The time to further progression or the end of follow-up after PD-1 treatment ranged from 3–14 months. The best tumor response to PD-1 inhibitors was as follows: progressive disease (4/16), stable disease (4/16), partial response (3/16) and complete response (5/16). All patients above received chemotherapy and three of them underwent surgery. The lung and vaginal vault were the most common initial recurrent sites of these patients who benefit from PD-1 treatment.

Discussion

This study categorized the initial metastatic organs into 7 initial recurrence sites and demonstrated that the number of recurrent sites and abdominal organ recurrence were independent poor prognostic factors of PRS. However, other initial recurrence sites did not have any impact on the PRS.

Interestingly, our results showed that nearly one-third of patients were intermixed with AdC. Most cases of NECC have HPV infection (especially HPV 18), and some of them can be asymptomatic because of endophytic growth, which is common in cervical AdC [13]. Other neuroendocrine tumors are more similar to AdC than SqC. For example, in the lung and prostate, transdifferentiations from an AdC to neuroendocrine tumor occur in response to targeted therapy [14, 15]. However, in cervical cancer, the development of a neuroendocrine carcinoma from a small human papillomavirus–associated cervical adenocarcinoma has been reported lately [16]. Defining the molecular mechanisms of neuroendocrine transformation in cervical cancer remains a question.
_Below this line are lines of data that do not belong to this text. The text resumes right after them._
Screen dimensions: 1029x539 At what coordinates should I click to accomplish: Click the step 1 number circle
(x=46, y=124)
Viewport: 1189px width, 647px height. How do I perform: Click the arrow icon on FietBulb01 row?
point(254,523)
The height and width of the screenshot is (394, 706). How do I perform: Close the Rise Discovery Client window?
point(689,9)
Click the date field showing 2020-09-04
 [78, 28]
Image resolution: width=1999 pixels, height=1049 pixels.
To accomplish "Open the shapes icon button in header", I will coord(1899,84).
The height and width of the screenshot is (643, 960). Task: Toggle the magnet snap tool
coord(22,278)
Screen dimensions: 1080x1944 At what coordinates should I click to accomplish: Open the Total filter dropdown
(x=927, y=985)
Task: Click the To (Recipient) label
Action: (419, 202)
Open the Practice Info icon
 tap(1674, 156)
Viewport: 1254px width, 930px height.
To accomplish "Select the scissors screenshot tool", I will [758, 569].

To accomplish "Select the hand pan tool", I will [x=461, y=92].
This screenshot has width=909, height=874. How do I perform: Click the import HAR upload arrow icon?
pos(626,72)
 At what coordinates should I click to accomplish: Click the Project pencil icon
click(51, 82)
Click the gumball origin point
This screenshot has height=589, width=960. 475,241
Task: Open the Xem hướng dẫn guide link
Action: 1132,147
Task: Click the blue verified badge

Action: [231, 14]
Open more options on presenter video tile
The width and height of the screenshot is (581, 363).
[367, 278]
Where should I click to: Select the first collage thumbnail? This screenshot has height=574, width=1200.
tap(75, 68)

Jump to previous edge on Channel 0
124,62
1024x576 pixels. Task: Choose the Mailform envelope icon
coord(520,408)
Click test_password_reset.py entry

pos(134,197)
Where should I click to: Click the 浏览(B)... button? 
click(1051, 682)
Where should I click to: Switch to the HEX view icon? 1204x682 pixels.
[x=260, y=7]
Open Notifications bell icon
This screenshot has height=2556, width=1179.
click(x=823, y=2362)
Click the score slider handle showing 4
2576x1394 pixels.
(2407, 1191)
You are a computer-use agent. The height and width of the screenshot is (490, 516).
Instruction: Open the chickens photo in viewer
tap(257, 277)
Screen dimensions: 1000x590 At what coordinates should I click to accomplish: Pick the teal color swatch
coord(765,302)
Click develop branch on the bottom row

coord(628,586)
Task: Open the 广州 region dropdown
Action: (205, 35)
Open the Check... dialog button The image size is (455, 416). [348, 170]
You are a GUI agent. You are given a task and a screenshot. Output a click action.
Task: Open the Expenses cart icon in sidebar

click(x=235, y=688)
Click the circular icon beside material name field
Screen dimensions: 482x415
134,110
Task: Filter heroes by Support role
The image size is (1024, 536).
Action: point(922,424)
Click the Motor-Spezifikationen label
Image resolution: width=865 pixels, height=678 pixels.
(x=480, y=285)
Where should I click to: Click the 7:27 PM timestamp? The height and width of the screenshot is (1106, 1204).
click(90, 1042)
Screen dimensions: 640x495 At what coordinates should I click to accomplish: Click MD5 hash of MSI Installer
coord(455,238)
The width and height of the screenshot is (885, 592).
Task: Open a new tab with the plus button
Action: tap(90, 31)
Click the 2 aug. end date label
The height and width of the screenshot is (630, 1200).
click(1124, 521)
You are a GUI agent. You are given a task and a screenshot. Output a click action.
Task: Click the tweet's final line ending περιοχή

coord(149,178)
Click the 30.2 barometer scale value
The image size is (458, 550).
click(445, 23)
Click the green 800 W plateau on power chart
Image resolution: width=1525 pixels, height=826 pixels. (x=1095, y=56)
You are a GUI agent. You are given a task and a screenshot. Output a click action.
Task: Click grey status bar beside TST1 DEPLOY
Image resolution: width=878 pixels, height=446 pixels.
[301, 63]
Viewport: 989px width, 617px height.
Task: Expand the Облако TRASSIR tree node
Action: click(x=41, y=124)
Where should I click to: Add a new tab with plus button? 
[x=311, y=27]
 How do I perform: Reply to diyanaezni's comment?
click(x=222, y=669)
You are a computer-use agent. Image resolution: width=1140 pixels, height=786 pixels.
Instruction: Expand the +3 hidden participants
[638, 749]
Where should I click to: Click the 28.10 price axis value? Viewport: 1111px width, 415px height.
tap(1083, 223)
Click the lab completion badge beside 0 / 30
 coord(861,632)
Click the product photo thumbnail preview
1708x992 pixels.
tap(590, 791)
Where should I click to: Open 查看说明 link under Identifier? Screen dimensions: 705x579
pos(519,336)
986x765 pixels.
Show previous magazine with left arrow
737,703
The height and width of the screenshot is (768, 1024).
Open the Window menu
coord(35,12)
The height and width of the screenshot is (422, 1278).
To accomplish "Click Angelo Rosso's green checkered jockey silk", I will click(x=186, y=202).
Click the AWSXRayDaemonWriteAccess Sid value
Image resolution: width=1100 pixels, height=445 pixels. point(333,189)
Many studies have described the possible risk factors for primary NECC. FIGO stage has been proven to be a recognized factor [17]. In addition, tumor size, lymph node metastasis, chemotherapy cycles and other factors have different effects on survival [18]. However, the risk factors that affect prognosis after recurrence have not been investigated. In the present study, we conducted univariate and multivariate analyses, which indicated that the number of recurrent sites and abdominal organ recurrence were the main factors associated with PRS.

The common distant recurrent patterns in NECC are lung, abdominal organs, bone, and brain, which is the same as that of ordinary cervical cancer with hematogenous dissemination [19] and other sites of neuroendocrine tumors [20]. However, we found that lung metastasis had the highest rate among all recurrences in NECC, which is different from ordinary cervical cancer, whose pelvic relapse and distant lymphatic dissemination containing para-aortic lymph nodes or SCLN is relatively common [21, 22]. In particular, we revealed that lung metastasis in NECC occurred in the late postoperative period but had no effect on PRS. Only abdominal organ recurrence and pelvic organ recurrence were independent poor prognostic factors of PRS.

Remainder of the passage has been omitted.